- QUOTED TEXT:
* Begin *

The Legal Department at UJA is delighted to impart certain legal knowledge as construed under Legal Chronicle to keep the readers aware of the recent updates and developments that revolve around various aspects of the law. Our ultimate goal is to enable our readers to develop a sense of familiarity with the complexities of Indian as well as International Law.

With our proven expertise and knowledge, the Chronicle shall uncover the intricacies of various branches of law like International Law, Labour Law,

Intellectual Property, Alternative Dispute Resolution, Business, and Corporate laws.

In this edition of Legal Chronicle, have analyzed the use of artificial intelligence in the legal sphere and the challenges that its use poses in the legal field.

We hope that this edition creates a sense of enthusiasm for our readers and successfully delivers the plethora of legal knowledge as intended. In case you have any feedback or need us to include any information to make this issue more informative, please feel free to write to us at


AI, or artificial intelligence, is the simulation of human intelligence in machines programmed to think and learn like humans. It encompasses various techniques such as machine learning, deep learning, and neural networks. AI finds applications across industries, revolutionizing healthcare, finance, transportation, and more by automating tasks, providing insights from vast data sets, and enabling machines to make decisions. From powering virtual assistants like Siri and Alexa to optimizing business operations through data analysis and automation, AI continues to expand, transforming how we work, interact, and innovate. Its potential for innovation and problem-solving is vast, but ethical considerations and responsible development remain crucial in its deployment.

The integration of artificial intelligence (AI) in the legal field has been a subject of increasing interest and discussion. AI technologies are being adopted to streamline various legal processes. enhance efficiency and provide valuable insights. The heightened endeavors of the Indian government to boost the digital economy have elevated AI to a significant focal point in legal and policy discussions. In the 2023–24 union budget of India, the finance minister emphasized the initiative of ‘Making AI in India and Making AI work for India’.

* End *

- GIVEN MATERIAL:
* Begin *

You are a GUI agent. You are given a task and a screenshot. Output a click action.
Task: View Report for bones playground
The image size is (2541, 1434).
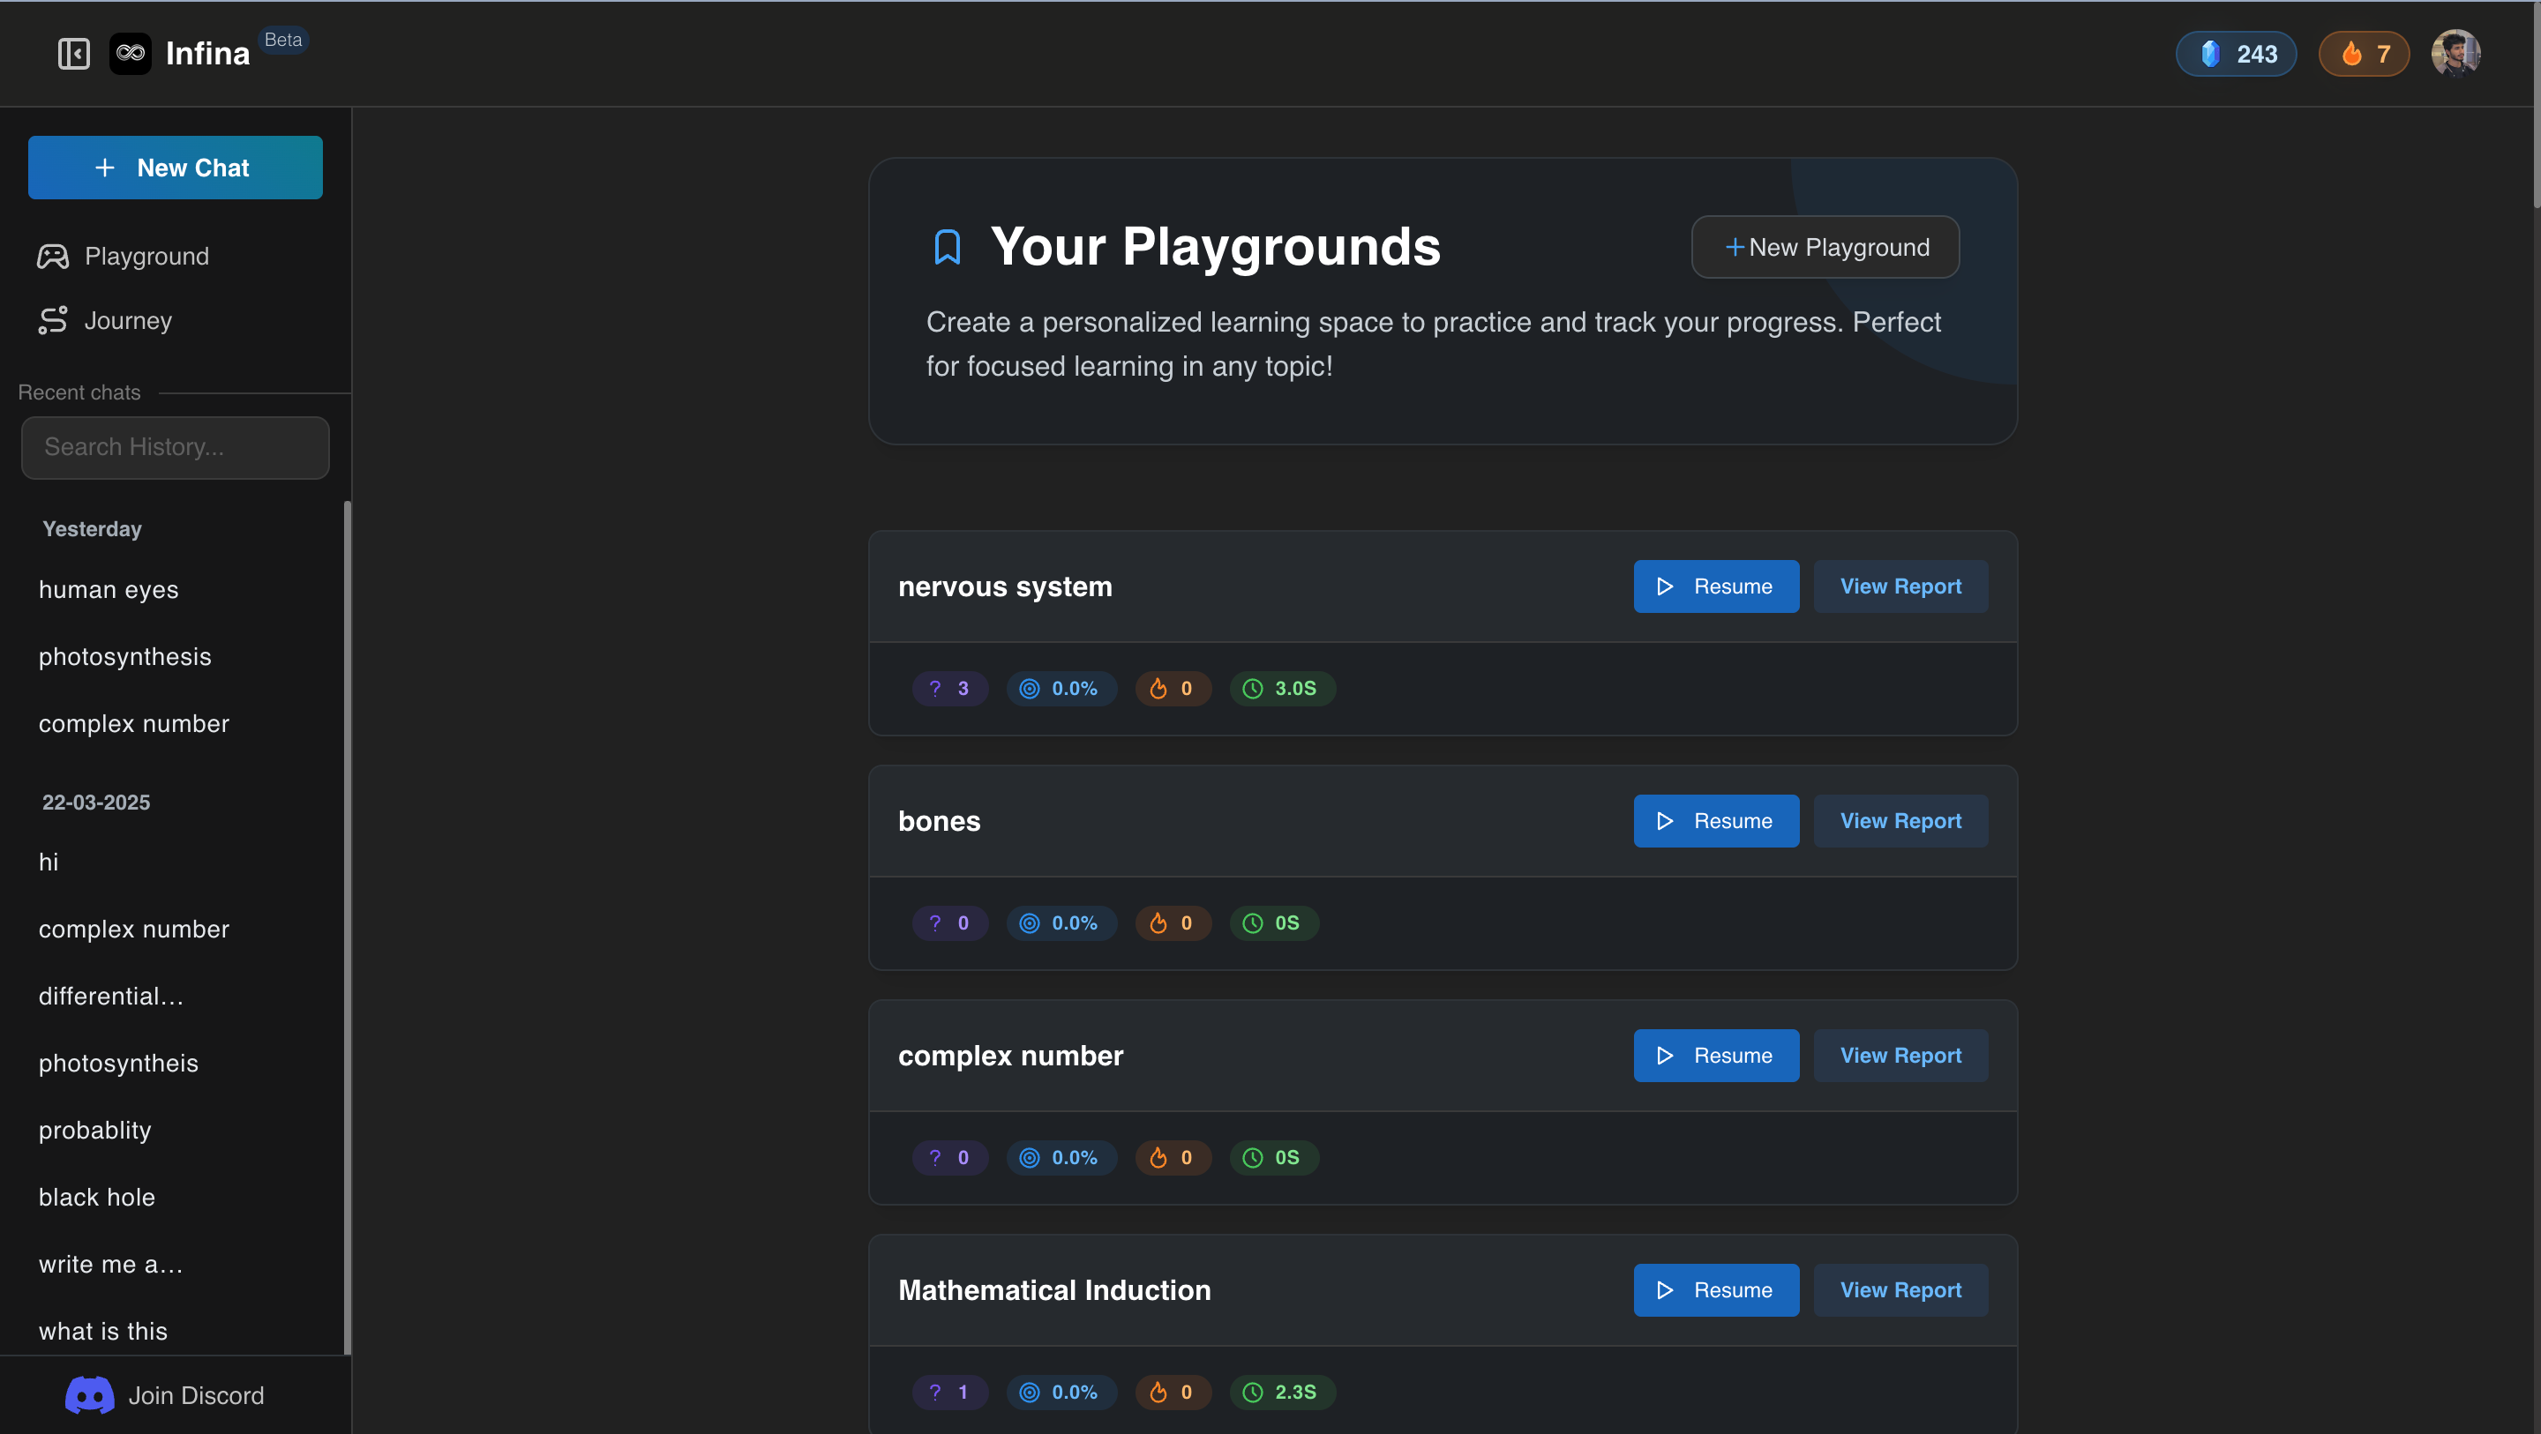pyautogui.click(x=1900, y=822)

* End *

- SET TASK: Could you reproduce a passage of the Legal Chronicle text above word for word, beginning at the words "The integration of" and stopping after "work for India’."?

- EXERCISE ANSWER:
The integration of artificial intelligence (AI) in the legal field has been a subject of increasing interest and discussion. AI technologies are being adopted to streamline various legal processes. enhance efficiency and provide valuable insights. The heightened endeavors of the Indian government to boost the digital economy have elevated AI to a significant focal point in legal and policy discussions. In the 2023–24 union budget of India, the finance minister emphasized the initiative of ‘Making AI in India and Making AI work for India’.